We use Ansible for configuration management on hosts where Terraform stops. The workflow that keeps it tractable and what we wish we'd known about idempotency.

On this page

Infrastructure as Code with Ansible

We use Terraform for cloud resources and Ansible for what runs inside them. The split has been stable for a few years. Most of our pain with Ansible has come from places where we didn't follow our own conventions, not from the tool itself. This post is the working version of how we use Ansible — playbook structure, role design, idempotency discipline, and the patterns that earn their place.

Where Ansible fits #

Terraform creates the EC2 instance. Ansible configures what's on it. Specifically:

Installing and configuring services (nginx, postgres, our app)
Managing systemd units, log rotation, kernel parameters
Bootstrapping new hosts to a known state
One-off operational tasks (rolling restarts, cert renewals on legacy hosts)

We don't use Ansible for:

Cloud resources (Terraform's job)
Container image build (Dockerfiles' job)
Kubernetes (Helm/Kustomize's job)
Application deployments to running clusters (CI/CD's job)

The boundary is "things that happen on the host." Inside containers/Kubernetes, other tools do the work.

Playbook structure #

A playbook is a YAML file that says "apply these roles to these hosts." Ours follow a strict pattern:

yaml.yaml

- name: Configure web servers
  hosts: web
  become: true
  roles:
    - common
    - nginx
    - app-deploy
  vars:
    app_version: "1.42.0"

Three things to highlight:

become: true at the play level. We don't sprinkle become per task; either the play needs root or it doesn't.
Roles, not tasks at the play level. Tasks belong inside roles. A play that has a long inline task list is a smell — it should be a role.
Vars at the play level (or inventory) for things that change per run. Hardcoded values in tasks are the wrong place.

Role design #

A role does one thing. We have ~25 roles. The naming and structure:

code

roles/
  nginx/
    defaults/main.yml      # Default values for variables
    files/                  # Static files copied as-is
    handlers/main.yml      # Handlers (e.g., "restart nginx")
    meta/main.yml          # Role dependencies, metadata
    tasks/main.yml         # Main task list
    templates/             # Jinja2 templates
    vars/main.yml          # Internal variables (not user-overridable)

Every role has defaults/main.yml with sensible defaults. Users override via inventory or playbook vars. We try to make every role usable with no overrides for the simple case.

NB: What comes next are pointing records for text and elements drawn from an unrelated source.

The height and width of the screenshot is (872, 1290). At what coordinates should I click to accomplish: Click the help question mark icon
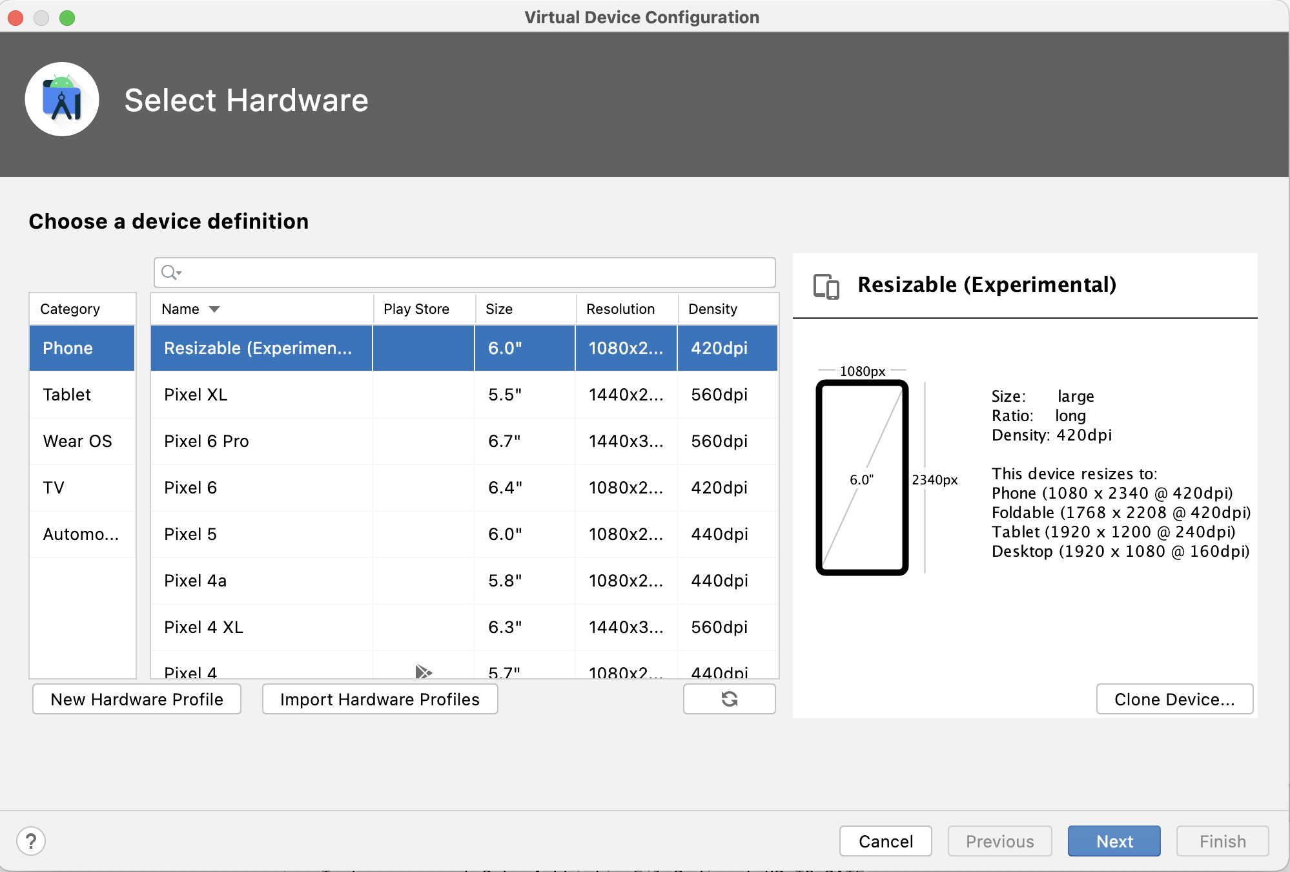coord(31,841)

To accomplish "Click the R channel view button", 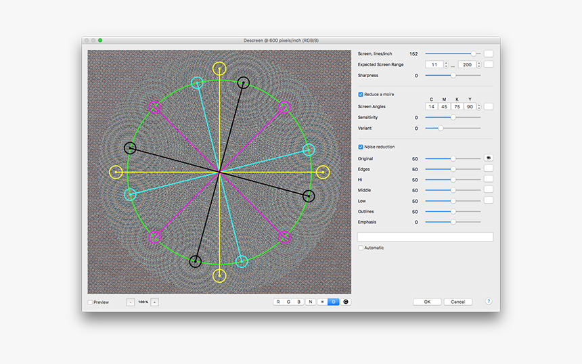I will point(278,302).
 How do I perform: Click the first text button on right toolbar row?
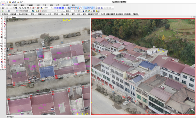point(103,14)
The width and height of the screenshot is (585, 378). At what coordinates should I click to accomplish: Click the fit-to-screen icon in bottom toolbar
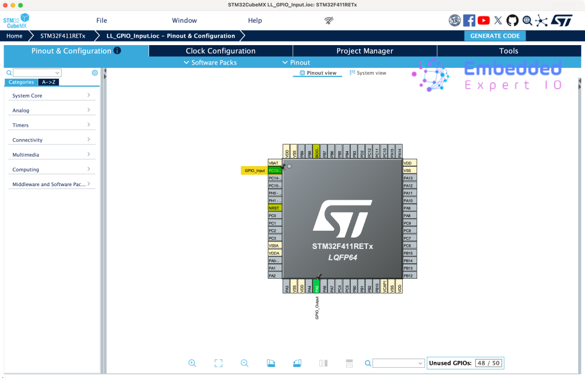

Tasks are short and named:

yaml.yaml

- name: Install nginx package
  apt:
    name: nginx
    state: present
    update_cache: true

- name: Copy nginx main config
  template:
    src: nginx.conf.j2
    dest: /etc/nginx/nginx.conf
    owner: root
    group: root
    mode: '0644'
  notify: restart nginx

- name: Ensure nginx service is running
  systemd:
    name: nginx
    state: started
    enabled: true

Each task has a clear name. Failures show the named task; debug becomes faster.

Idempotency: the most important rule #

Ansible tasks should be idempotent: running the same playbook twice should result in the same state, with no changes the second time.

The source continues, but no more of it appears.